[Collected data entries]
|---|

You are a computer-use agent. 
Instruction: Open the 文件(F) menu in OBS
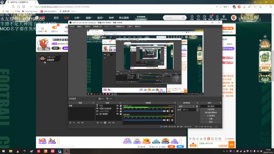point(72,27)
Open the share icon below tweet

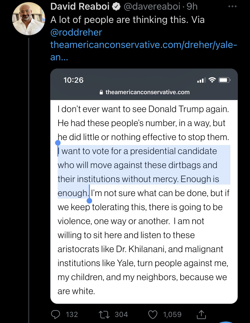coord(201,314)
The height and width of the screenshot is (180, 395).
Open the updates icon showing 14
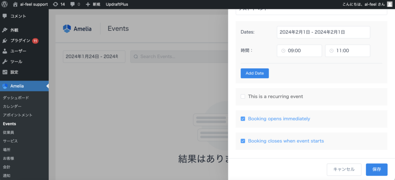coord(56,4)
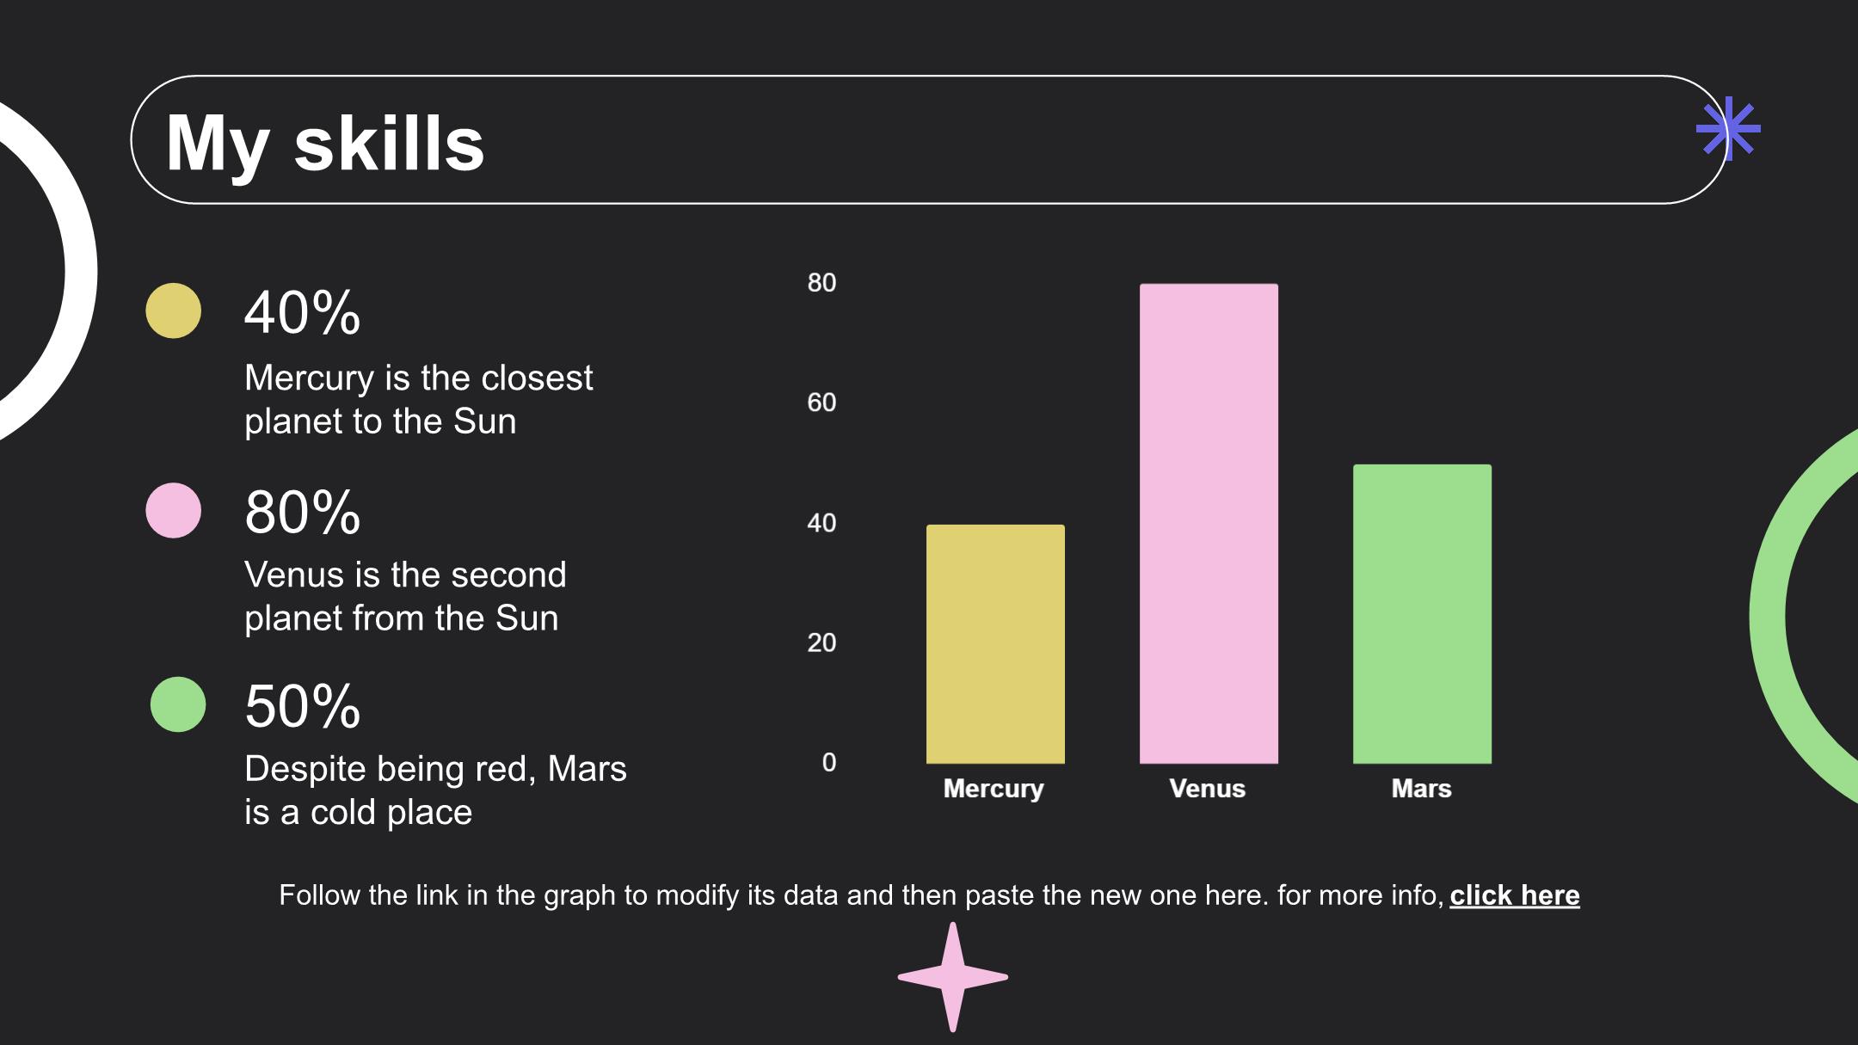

|---|

=== WORK ITEM ===
Copy the data verbatim, skipping any image it holds.

=== WRITTEN REPLY ===
You are a computer-use agent. 
Instruction: Open the 文件(F) menu in OBS
point(72,27)
Open the share icon below tweet

coord(201,314)
The height and width of the screenshot is (180, 395).
Open the updates icon showing 14
coord(56,4)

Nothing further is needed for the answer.